Ketiga, pemegang kekuasaan yang sesungguhnya di negara manapun adalah siapa yang dapat mengendalikan kekuatan bersenjatan (militer). Pengendali ini bisa tokoh informal yang tidak duduk di kekuasaan, bisa pula kekuatan asing. Merekalah yang hakekatnya mampu melakukan apapun, termasuk membekukan konstitusi. Ini terjadi di negeri-negeri yang pernah merasakan kudeta. Siapapun yang memenangkan pemilu, baik dengan jujur maupun curang, tidak akan mampu berbuat apa-apa bila militer tidak netral atau tidak bersama mereka. People power yang sebesar apapun juga hanya akan berhasil bila militer mendiamkannya.
Untuk melakukan kudeta, bagi militer adalah cukup mudah. Cukup merebut pusat-pusat komunikasi, menahan rumah para politisi termasuk memutus semua alat komunikasinya, lalu mengumumkan di televisi bahwa telah terjadi kondisi darurat. Untuk melakukan semua ini hanya dibutuhkan sekitar 1000 orang tentara. Inilah yang terjadi di Thailand tahun 2006.
Keempat adalah hambatan konstitusi. Di beberapa negara, sekulerisme menjadi harga mati yang ditanam dalam konstitusi. Segala upaya apapun yang akan menggoyang asas ini, dapat dinyatakan melanggar konstitusi oleh Mahkamah Agung atau Mahkamah Konstitusi.
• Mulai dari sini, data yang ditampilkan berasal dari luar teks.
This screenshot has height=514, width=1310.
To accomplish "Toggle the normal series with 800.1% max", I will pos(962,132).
Di UUD 1945 hasil Amandemen para hakim konstitusi ini diberi kewenangan menguji undang-undang apapun terhadap UUD, menyatakan presiden telah mengkhianati negara karena melanggar konstitusi hingga dapat dimakzulkan, membubarkan suatu partai yang agendanya dianggap bertentangan dengan konstitusi, dan memutus perselisihan tentang hasil pemilihan umum. Karena itu, pada negara-negara sekuler, selain para komandan militer, posisi para hakim konstitusi adalah strategis yang harus dijaga agar tetap ditangan orang-orang sekuler.
Jebakan Demokrasi
Jalan untuk menegakkan syariah pastilah bukan jalan yang mudah dan ringan, tetapi jalan yang sukar dan mendaki. Namun manusia memang secara naluriah lebih cenderung mencari jalan yang mudah dan ringan. Benarkah kata Qur’an:
Dan Kami telah menunjukkan kepadanya dua jalan, Tetapi dia tiada menempuh jalan yang mendaki lagi sukar. (QS Al-Balad [90]: 10-11)
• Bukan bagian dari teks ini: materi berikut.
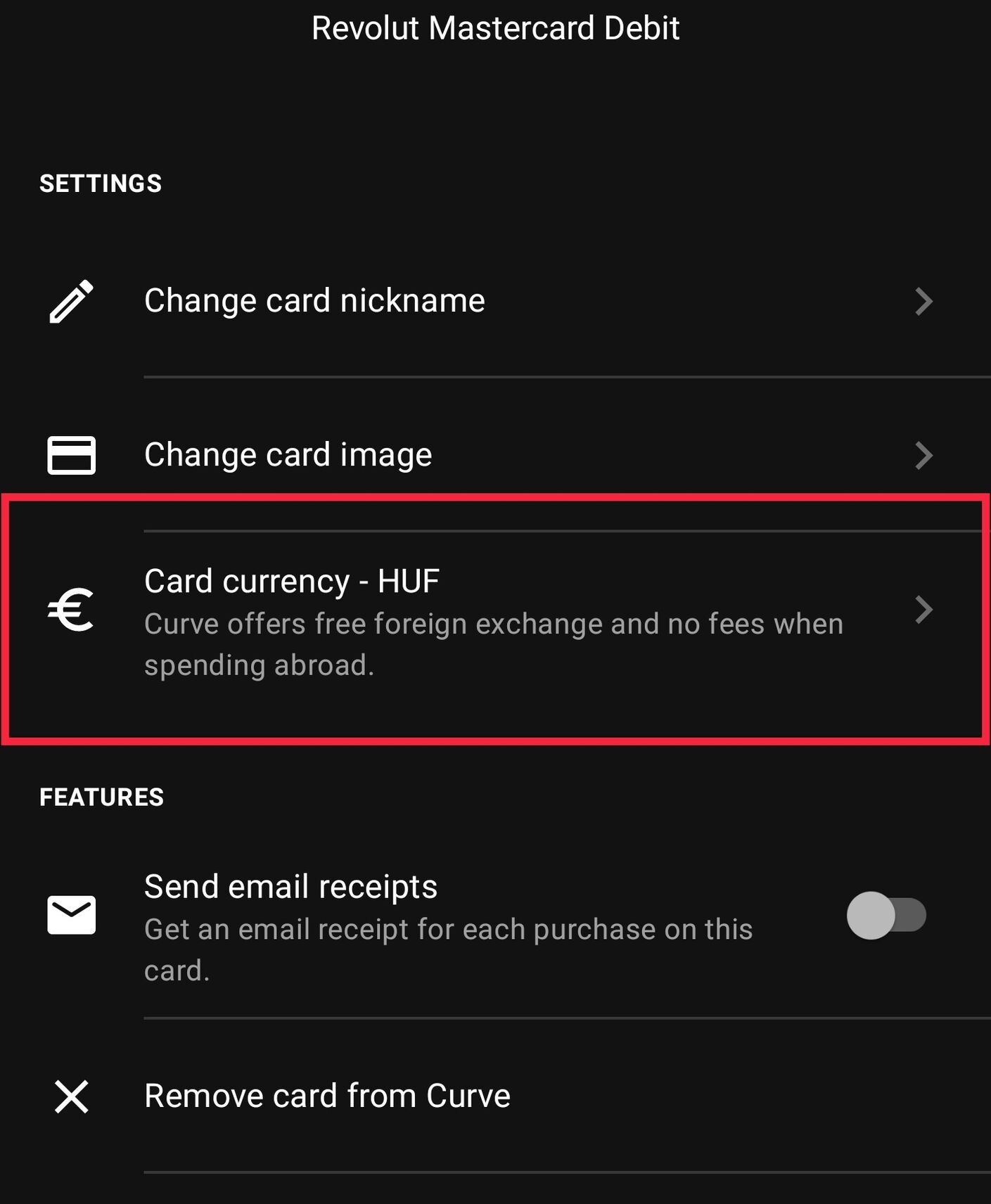Choose Remove card from Curve

point(495,1096)
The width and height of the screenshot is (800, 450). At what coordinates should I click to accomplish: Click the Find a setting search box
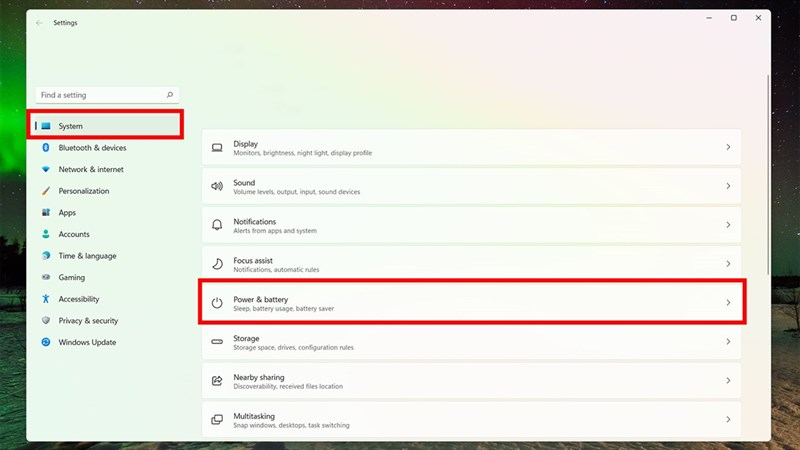pyautogui.click(x=98, y=95)
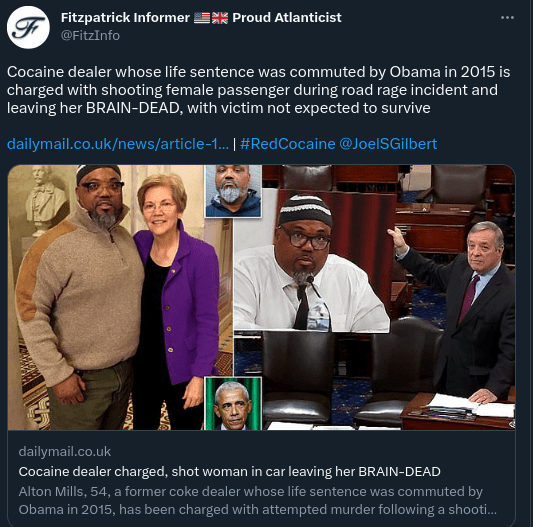Open the three-dot more options menu
533x527 pixels.
point(507,18)
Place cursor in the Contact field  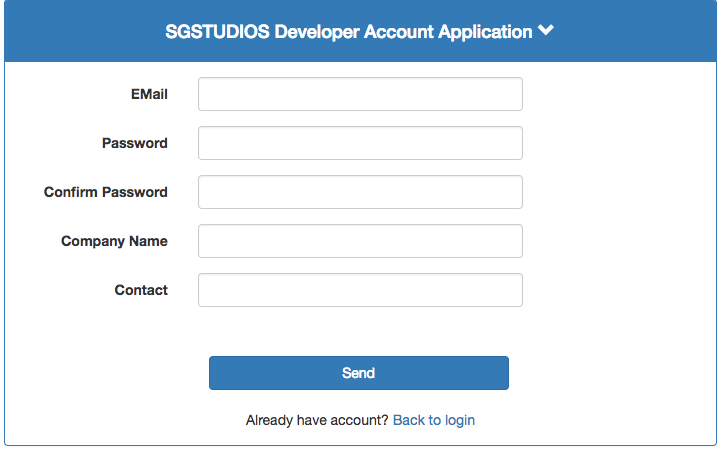click(x=360, y=290)
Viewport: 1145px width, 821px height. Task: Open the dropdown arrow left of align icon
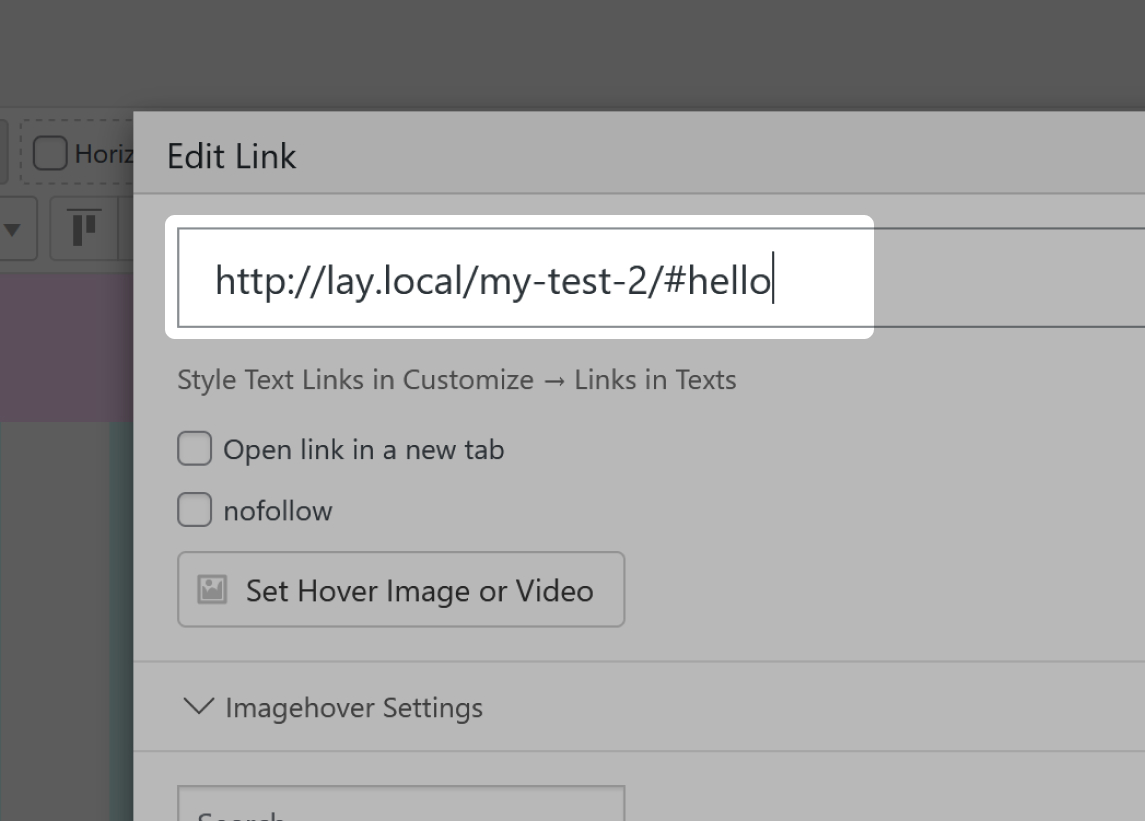(x=14, y=229)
Demokrasi dengan one-man one-vote (setiap orang satu suara) memaksa para pelakunya untuk menggunakan logika jumlah. Dalam waktu pendek, tidak mudah meraih jumlah pendukung yang signifikan. Yang termudah adalah dengan menjual “sesuatu” yang gampang diterima oleh massa. Terkadang sesuatu itu masih dapat berupa gagasan (misalnya “sembako murah” atau citra “bersih”), terkadang berupa public-figure seperti da’i kondang, artis terkenal atau mantan pejabat yang populer, dan yang paling murahan adalah sesuatu yang sifatnya fisik seperti bantuan uang atau materi lainnya. Semua hal mudah ini jelas berakibat lunturnya ideologi partai. Para pemilih bahkan tim sukses pun tidak lagi melihat ideologi atau visi partai yang umumnya terlalu abstrak di benak mereka. Mereka terpaku pada yang “gampang diterima massa”.
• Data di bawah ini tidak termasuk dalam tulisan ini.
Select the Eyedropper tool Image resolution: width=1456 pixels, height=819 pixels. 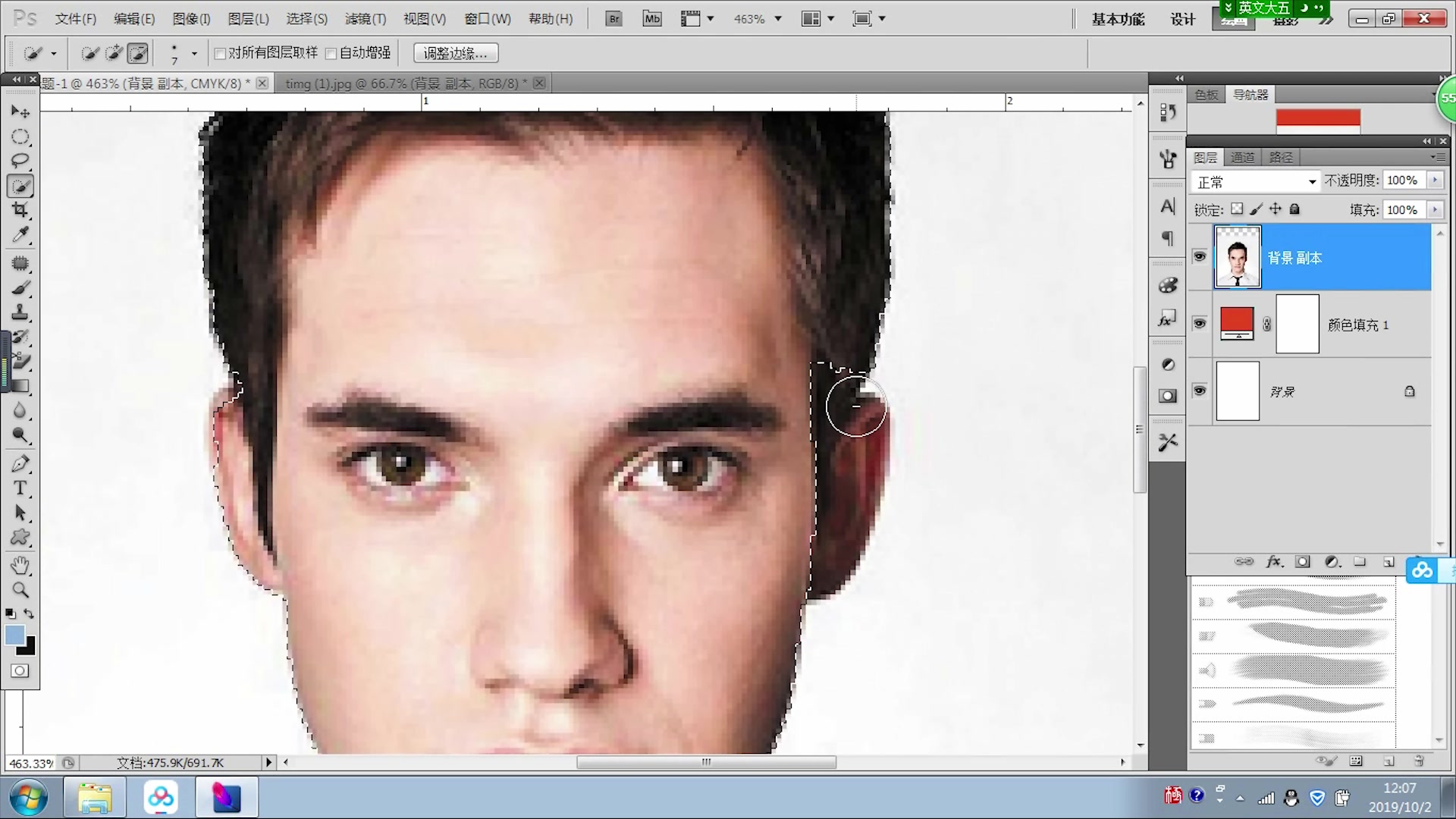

Demokrasi prosedural juga memberikan waktu yang terbatas pada siapapun yang terpilih. Para legislator dan kepala daerah umumnya hanya diberi waktu lima tahun. Setelah itu kartu akan dikocok ulang. Khusus para kepala daerah bahkan hanya dapat dipilih ulang sekali saja. Waktu lima tahun tentulah bukan waktu yang cukup untuk perubahan dalam skala ideologi. Revolusi di manapun membutuhkan masa transisi cukup panjang yang biasanya dirasakan cukup berat. Rasulullah yang merevolusi kaum Muhajirin dan Anshar pun dalam sepuluh tahun pemerintahannya dapat dikatakan era transisi, ditandai dengan puluhan perang yang harus mereka alami. Tentu saja tidak mudah untuk mengukir tonggak keberhasilan dalam lima tahun dan menunjukkannya ke para pemilih agar mereka memperpanjang mandatnya. Karena tidak mudah ini, maka dalam masa lima tahun itu terjadilah politik pragmatisme, yakni mengejar kemanfaatan jangka pendek. Dibuatlah berbagai aturan yang dapat memperkokoh kedudukan partai, baik dari segi dana, SDM maupun organisasi. Upaya ini dapat berasal dari pundi-pundi lembaga yang dikuasainya (legislatif, eksekutif, yudikatif) maupun dari unsur-unsur eksternal seperti bantuan dari pihak swasta ataupun bantuan non pemerintah dari Luar Negeri. Semuanya tentu ada kompensasinya. Tidak heran bahwa banyak partai yang semula sangat sederhana, tiba-tiba jadi memiliki gedung kantor yang megah lengkap dengan fasilitas kendaraan mewah dan perlengkapan lainnya setelah kadernya ada yang duduk di parlemen atau pemerintahan.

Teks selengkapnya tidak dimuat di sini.